The task: Each entry is to be retyped exactly as it stands.

─── Data shown

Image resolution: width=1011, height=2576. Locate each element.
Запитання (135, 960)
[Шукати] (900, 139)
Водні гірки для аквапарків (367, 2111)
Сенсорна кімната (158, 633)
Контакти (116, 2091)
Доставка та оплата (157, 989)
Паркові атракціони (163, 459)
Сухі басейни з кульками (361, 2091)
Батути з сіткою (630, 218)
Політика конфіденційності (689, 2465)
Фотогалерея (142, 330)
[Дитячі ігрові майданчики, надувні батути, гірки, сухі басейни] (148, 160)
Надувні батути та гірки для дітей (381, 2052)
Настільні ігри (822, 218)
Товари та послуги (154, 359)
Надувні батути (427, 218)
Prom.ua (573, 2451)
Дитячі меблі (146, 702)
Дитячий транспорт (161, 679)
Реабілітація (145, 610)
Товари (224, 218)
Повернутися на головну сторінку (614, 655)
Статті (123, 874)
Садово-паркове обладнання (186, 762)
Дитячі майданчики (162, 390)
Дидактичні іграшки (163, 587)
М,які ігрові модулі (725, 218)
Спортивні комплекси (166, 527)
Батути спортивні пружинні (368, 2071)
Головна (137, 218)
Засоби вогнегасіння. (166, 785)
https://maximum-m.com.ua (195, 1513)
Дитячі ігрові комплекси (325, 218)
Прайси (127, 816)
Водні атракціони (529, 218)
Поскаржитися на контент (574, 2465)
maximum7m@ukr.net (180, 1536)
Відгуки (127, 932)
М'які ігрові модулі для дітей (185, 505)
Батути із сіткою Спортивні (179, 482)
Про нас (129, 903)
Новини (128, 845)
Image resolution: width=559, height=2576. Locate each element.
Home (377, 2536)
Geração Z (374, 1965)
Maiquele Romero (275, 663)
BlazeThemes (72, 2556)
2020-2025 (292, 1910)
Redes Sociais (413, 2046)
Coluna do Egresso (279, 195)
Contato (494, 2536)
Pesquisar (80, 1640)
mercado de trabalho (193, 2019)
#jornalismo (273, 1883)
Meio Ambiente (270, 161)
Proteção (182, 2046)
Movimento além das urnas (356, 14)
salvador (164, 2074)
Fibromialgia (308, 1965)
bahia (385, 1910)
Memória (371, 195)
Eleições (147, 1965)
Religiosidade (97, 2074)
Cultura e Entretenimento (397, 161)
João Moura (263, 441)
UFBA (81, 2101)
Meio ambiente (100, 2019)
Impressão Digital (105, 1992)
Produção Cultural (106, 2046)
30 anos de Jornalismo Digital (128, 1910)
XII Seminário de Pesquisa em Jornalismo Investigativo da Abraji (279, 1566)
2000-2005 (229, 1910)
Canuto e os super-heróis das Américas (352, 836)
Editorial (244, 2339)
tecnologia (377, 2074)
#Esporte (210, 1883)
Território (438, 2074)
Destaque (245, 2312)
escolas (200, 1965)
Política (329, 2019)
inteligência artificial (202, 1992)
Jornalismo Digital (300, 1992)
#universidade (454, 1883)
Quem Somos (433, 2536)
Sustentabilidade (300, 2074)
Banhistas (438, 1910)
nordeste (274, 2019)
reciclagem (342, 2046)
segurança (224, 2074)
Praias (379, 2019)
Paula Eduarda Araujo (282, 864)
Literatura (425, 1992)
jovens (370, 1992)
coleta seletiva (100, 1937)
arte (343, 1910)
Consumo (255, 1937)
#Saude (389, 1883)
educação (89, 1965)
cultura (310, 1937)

──────

Result for this exercise:
Image resolution: width=1011, height=2576. Locate each element.
Запитання (135, 960)
[Шукати] (900, 139)
Водні гірки для аквапарків (367, 2111)
Сенсорна кімната (158, 633)
Контакти (116, 2091)
Доставка та оплата (157, 989)
Паркові атракціони (163, 459)
Сухі басейни з кульками (361, 2091)
Батути з сіткою (630, 218)
Політика конфіденційності (689, 2465)
Фотогалерея (142, 330)
[Дитячі ігрові майданчики, надувні батути, гірки, сухі басейни] (148, 160)
Надувні батути та гірки для дітей (381, 2052)
Настільні ігри (822, 218)
Товари та послуги (154, 359)
Надувні батути (427, 218)
Prom.ua (573, 2451)
Дитячі меблі (146, 702)
Дитячий транспорт (161, 679)
Реабілітація (145, 610)
Товари (224, 218)
Повернутися на головну сторінку (614, 655)
Статті (123, 874)
Садово-паркове обладнання (186, 762)
Дитячі майданчики (162, 390)
Дидактичні іграшки (163, 587)
М,які ігрові модулі (725, 218)
Спортивні комплекси (166, 527)
Батути спортивні пружинні (368, 2071)
Головна (137, 218)
Засоби вогнегасіння. (166, 785)
https://maximum-m.com.ua (195, 1513)
Дитячі ігрові комплекси (325, 218)
Прайси (127, 816)
Водні атракціони (529, 218)
Поскаржитися на контент (574, 2465)
maximum7m@ukr.net (180, 1536)
Відгуки (127, 932)
М'які ігрові модулі для дітей (185, 505)
Батути із сіткою Спортивні (179, 482)
Про нас (129, 903)
Новини (128, 845)
Image resolution: width=559, height=2576. Locate each element.
Home (377, 2536)
Geração Z (374, 1965)
Maiquele Romero (275, 663)
BlazeThemes (72, 2556)
2020-2025 (292, 1910)
Redes Sociais (413, 2046)
Coluna do Egresso (279, 195)
Contato (494, 2536)
Pesquisar (80, 1640)
mercado de trabalho (193, 2019)
#jornalismo (273, 1883)
Meio Ambiente (270, 161)
Proteção (182, 2046)
Movimento além das urnas (356, 14)
salvador (164, 2074)
Fibromialgia (308, 1965)
bahia (385, 1910)
Memória (371, 195)
Eleições (147, 1965)
Religiosidade (97, 2074)
Cultura e Entretenimento (397, 161)
João Moura (263, 441)
UFBA (81, 2101)
Meio ambiente (100, 2019)
Impressão Digital (105, 1992)
Produção Cultural (106, 2046)
30 anos de Jornalismo Digital (128, 1910)
XII Seminário de Pesquisa em Jornalismo Investigativo da Abraji (279, 1566)
2000-2005 (229, 1910)
Canuto e os super-heróis das Américas (352, 836)
Editorial (244, 2339)
tecnologia (377, 2074)
#Esporte (210, 1883)
Território (438, 2074)
Destaque (245, 2312)
escolas (200, 1965)
Política (329, 2019)
inteligência artificial (202, 1992)
Jornalismo Digital (300, 1992)
#universidade (454, 1883)
Quem Somos (433, 2536)
Sustentabilidade (300, 2074)
Banhistas (438, 1910)
nordeste (274, 2019)
reciclagem (342, 2046)
segurança (224, 2074)
Praias (379, 2019)
Paula Eduarda Araujo (282, 864)
Literatura (425, 1992)
jovens (370, 1992)
coleta seletiva (100, 1937)
arte (343, 1910)
Consumo (255, 1937)
#Saude (389, 1883)
educação (89, 1965)
cultura (310, 1937)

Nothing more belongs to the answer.